Nesta edição, a XIII, numa rápida pesquisa com o Google quase nada sobre o certame. Procuro no
site da Câmara Municipal e lá está ainda a publicitação da anterior. Por
aqui também nada. Na área de divulgação, um grande apupo para a organização.
Aplausos para a nova disposição dos espaços, estão muito melhor definidos. A separação entre os bares e restaurantes é positiva e a colocação daqueles junto do palco parece-nos acertada.

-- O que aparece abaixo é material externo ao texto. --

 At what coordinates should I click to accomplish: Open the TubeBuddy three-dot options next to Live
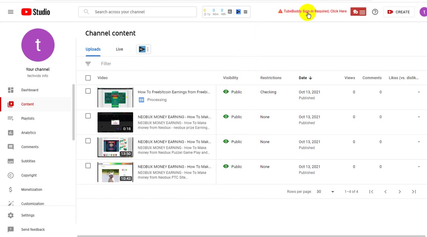[148, 49]

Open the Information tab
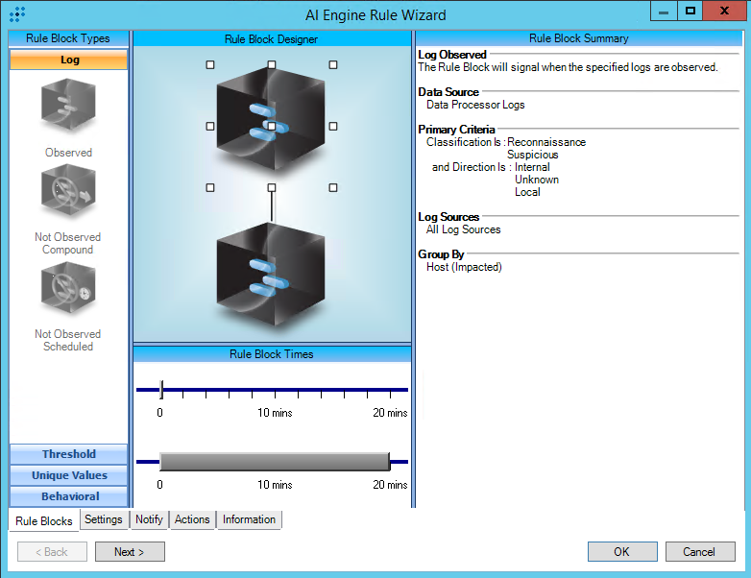(249, 519)
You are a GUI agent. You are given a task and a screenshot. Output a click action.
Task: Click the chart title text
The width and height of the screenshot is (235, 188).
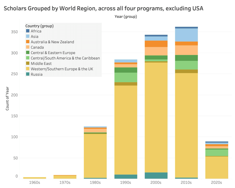[103, 9]
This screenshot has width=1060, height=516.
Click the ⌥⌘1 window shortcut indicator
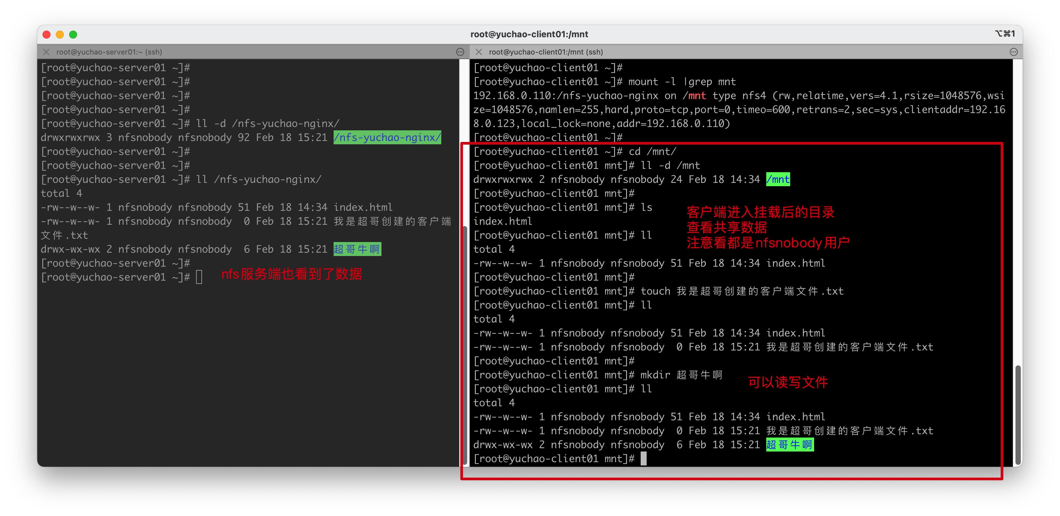coord(1005,34)
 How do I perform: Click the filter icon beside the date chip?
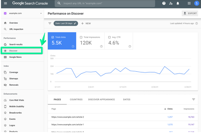[x=50, y=23]
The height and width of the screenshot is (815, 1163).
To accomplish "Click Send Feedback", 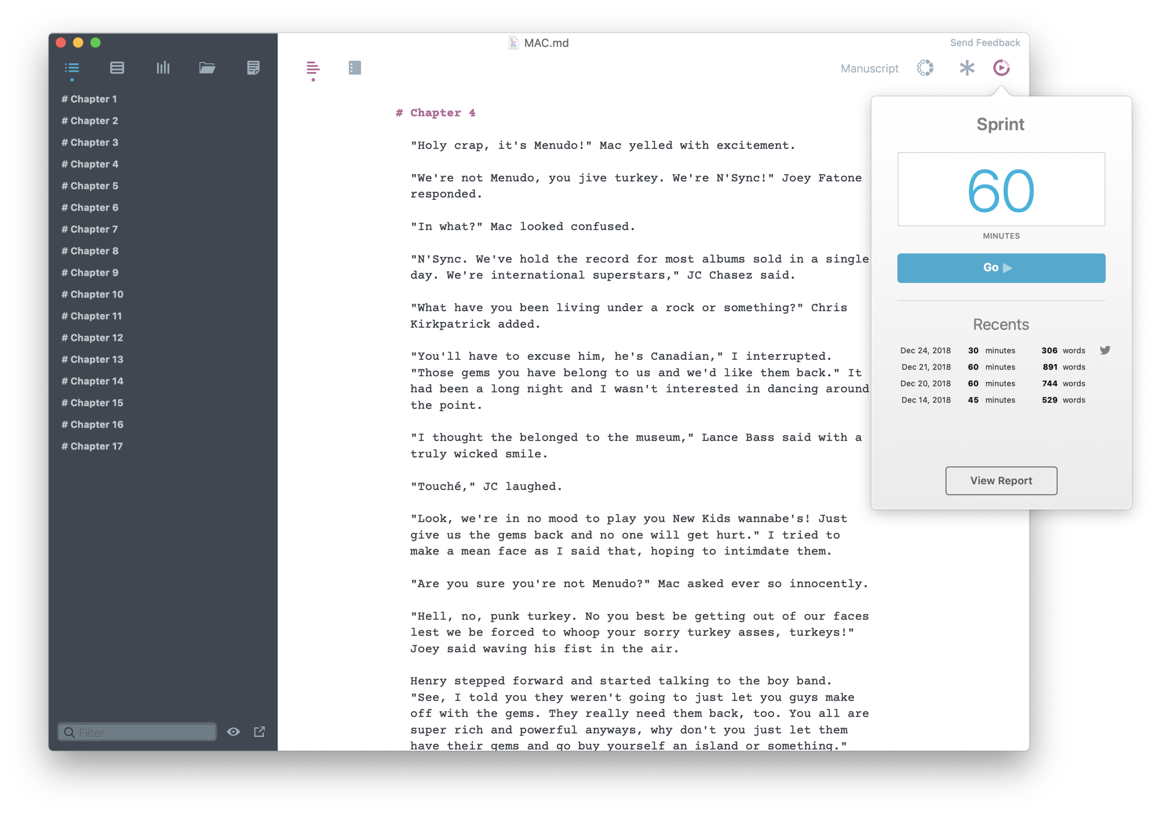I will pyautogui.click(x=985, y=43).
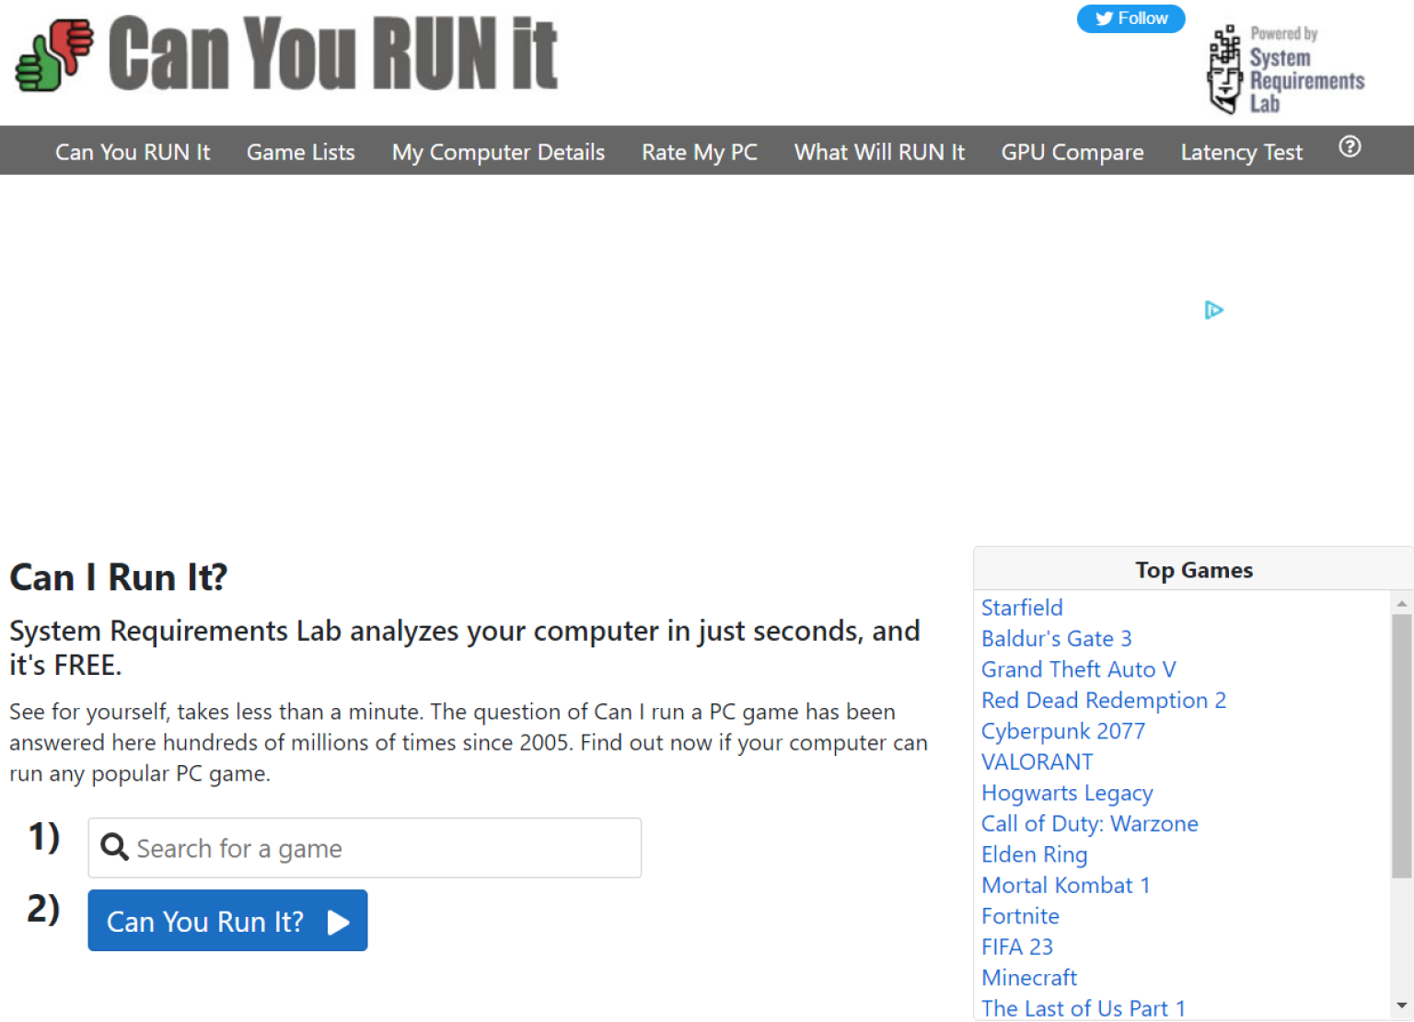
Task: Click the Top Games scroll up arrow
Action: coord(1401,604)
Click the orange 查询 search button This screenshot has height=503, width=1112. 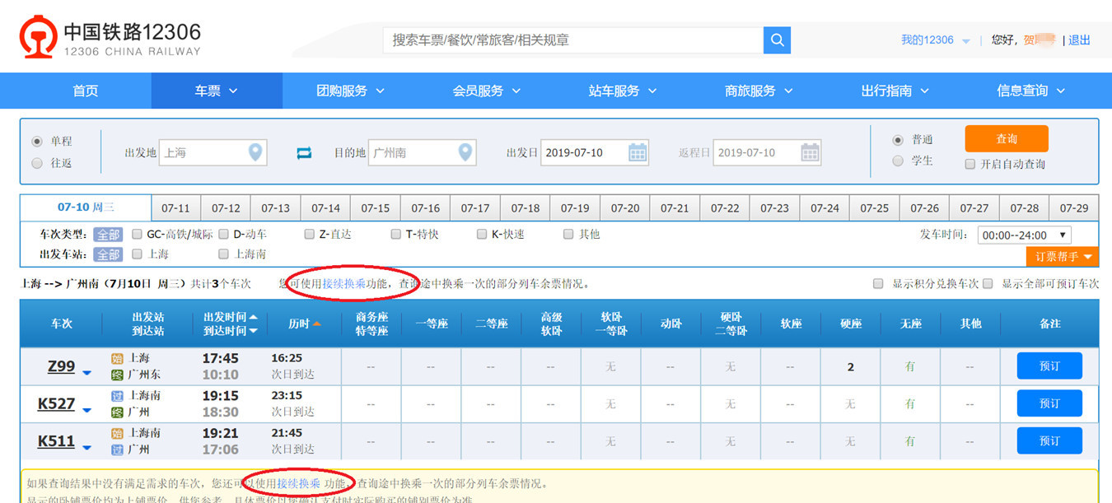click(x=1006, y=138)
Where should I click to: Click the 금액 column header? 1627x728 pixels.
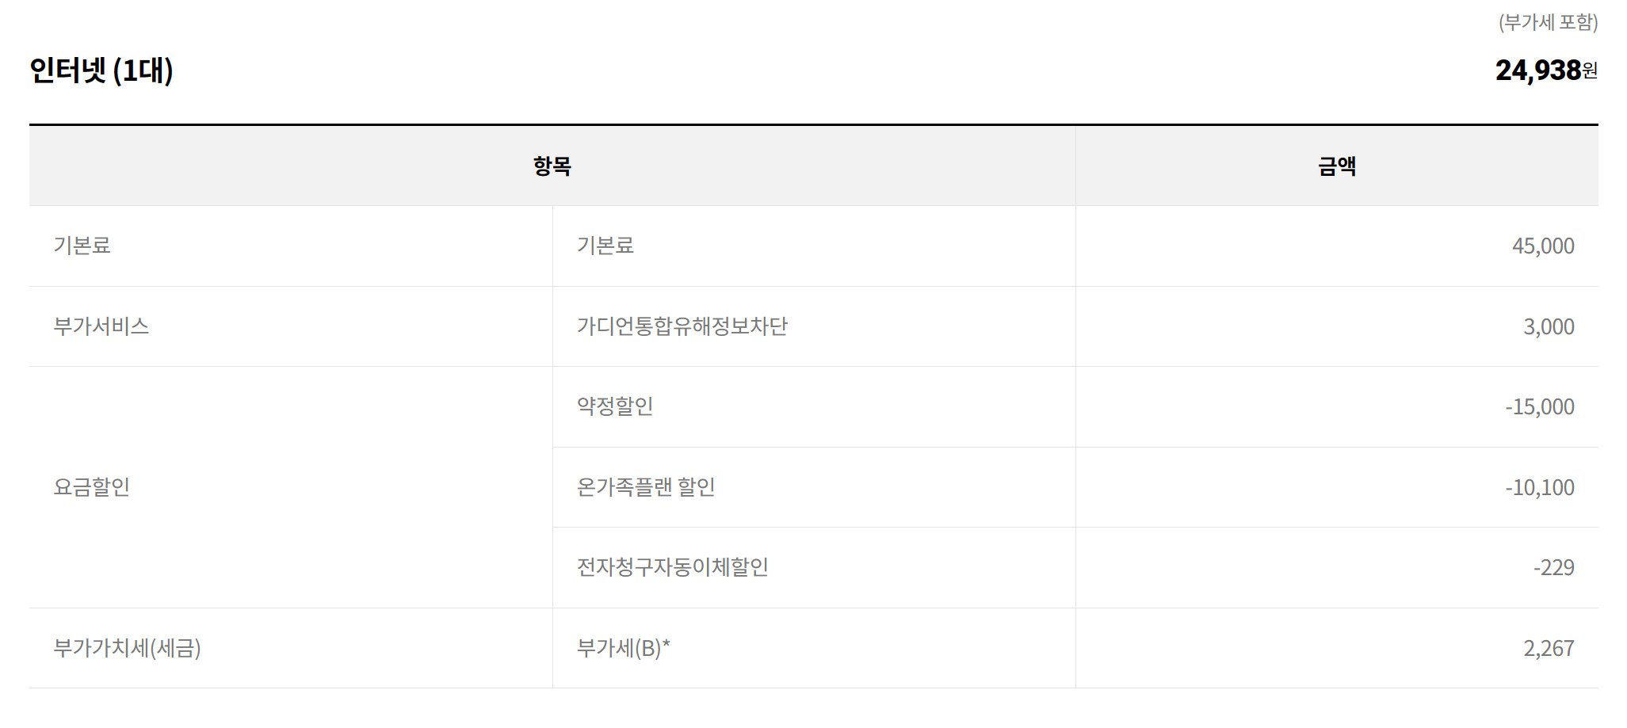1336,166
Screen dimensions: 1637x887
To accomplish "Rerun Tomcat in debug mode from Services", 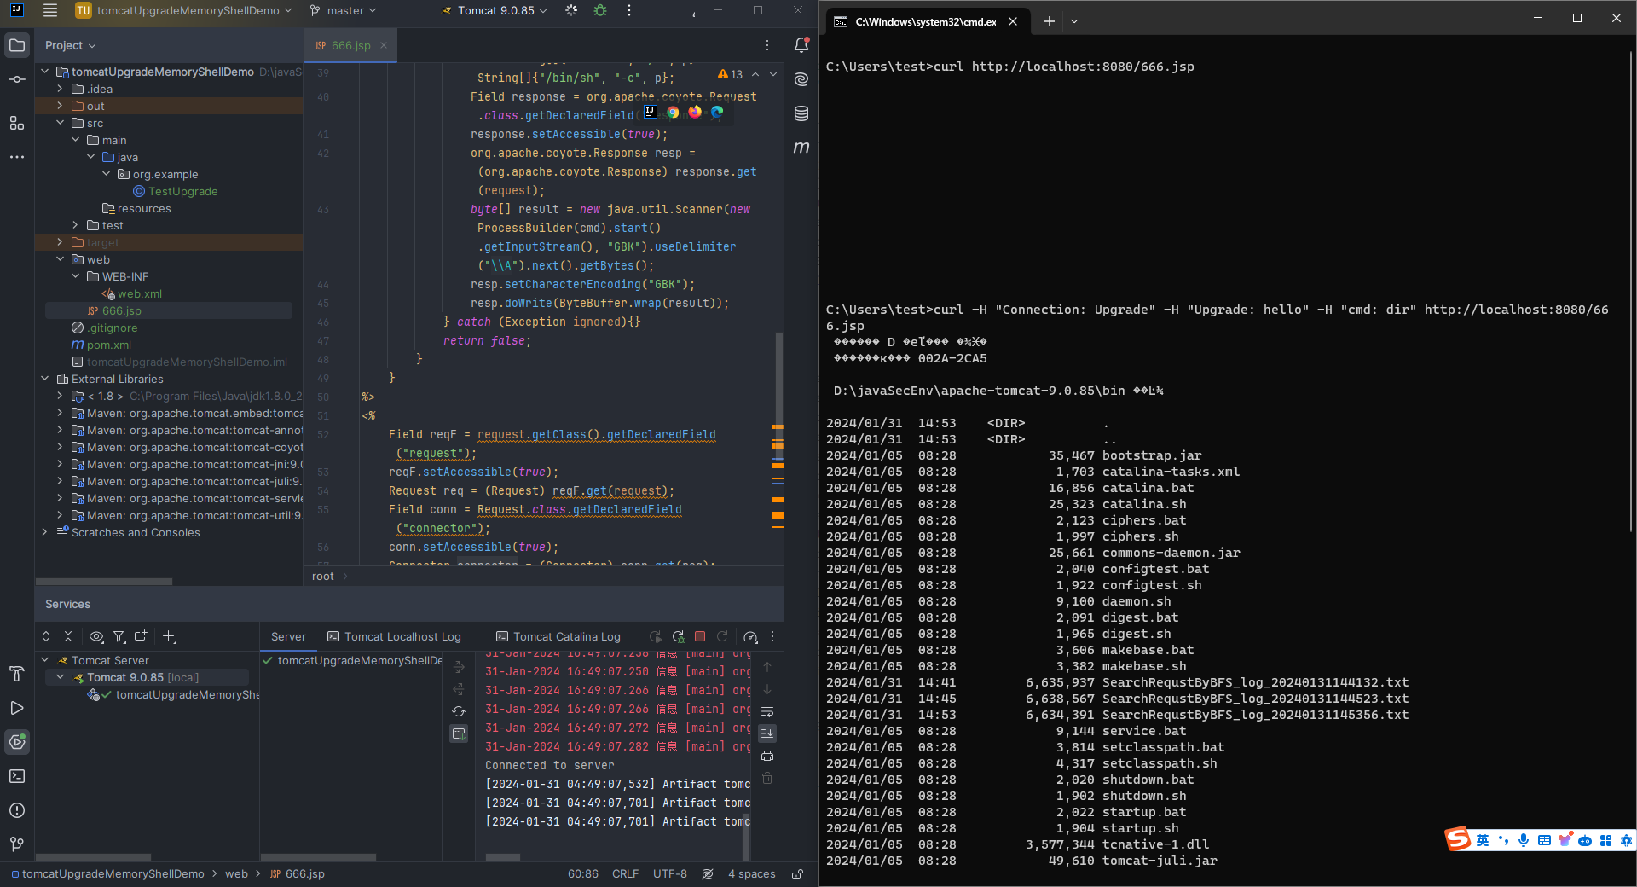I will [678, 636].
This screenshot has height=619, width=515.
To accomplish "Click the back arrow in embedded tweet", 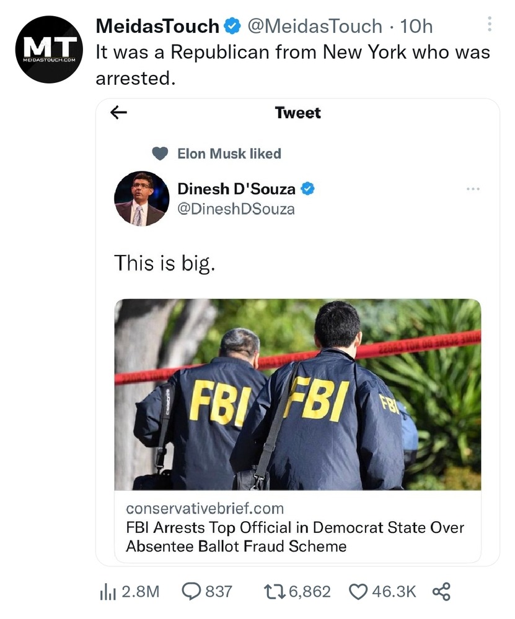I will 118,112.
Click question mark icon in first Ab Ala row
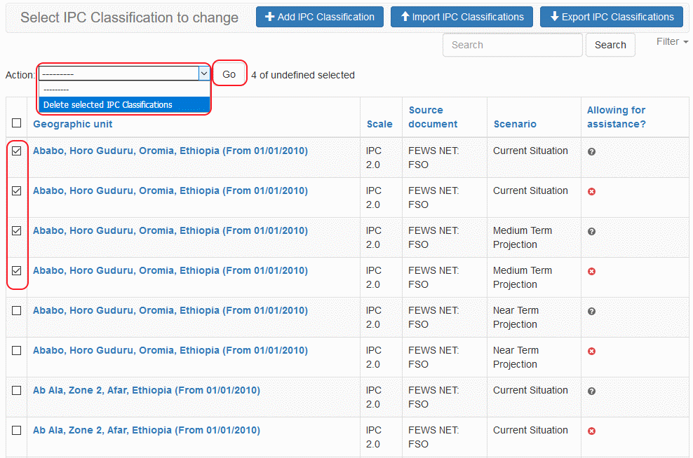The height and width of the screenshot is (458, 693). [591, 391]
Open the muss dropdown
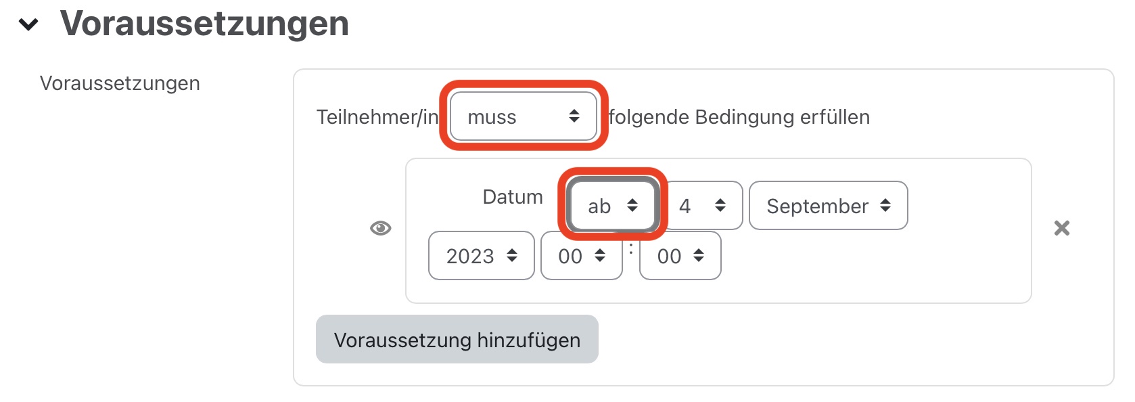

O espaço dos expositores é menos do mesmo. Menos expositores e o mesmo conceito, precisam-se de novas ideias. Maçã e vinho em principal destaque, depois o azeite: A Frucar, a Afupova e os engarrafadores individuais com uma ou outra entrada. Em realce, como sempre, as “empresas” municipais (Escola Profissional e Urbe Ansiães(?!))
Fraquinha, como quase sempre, a exposição das máquinas agrícolas, porém a mudança do local está acertada.
Na área da restauração, presentes dois restaurantes e mesmo assim houve que recorrer ao mercado externo com a contratação do D. Roberto de Bragança. Um rápido olhar às ementas e um claro “sabe a pouco”. para hoje para além do frango assado, das tiras de porco, das febras, dos rissóis, salva-se (?) o arroz de cabidela.
Os Blasted Mechanism foram a banda do 1.º dia. A forma extravagante como se apresentam misturado com um reportório dito de rock alternativo, criou alguma expectativa. A forma morna como começaram, foi desencorajando os menos conhecedores e ao longo da actuação eram visíveis as muitas desistências. Dizem-nos que a escolha musical pretende atingir vários públicos. Esta era a noite da juventude e em terra de idosos, eles são muito poucos. Não seria hora de enquadrar a noite num pequeno festival de verão com vários grupos.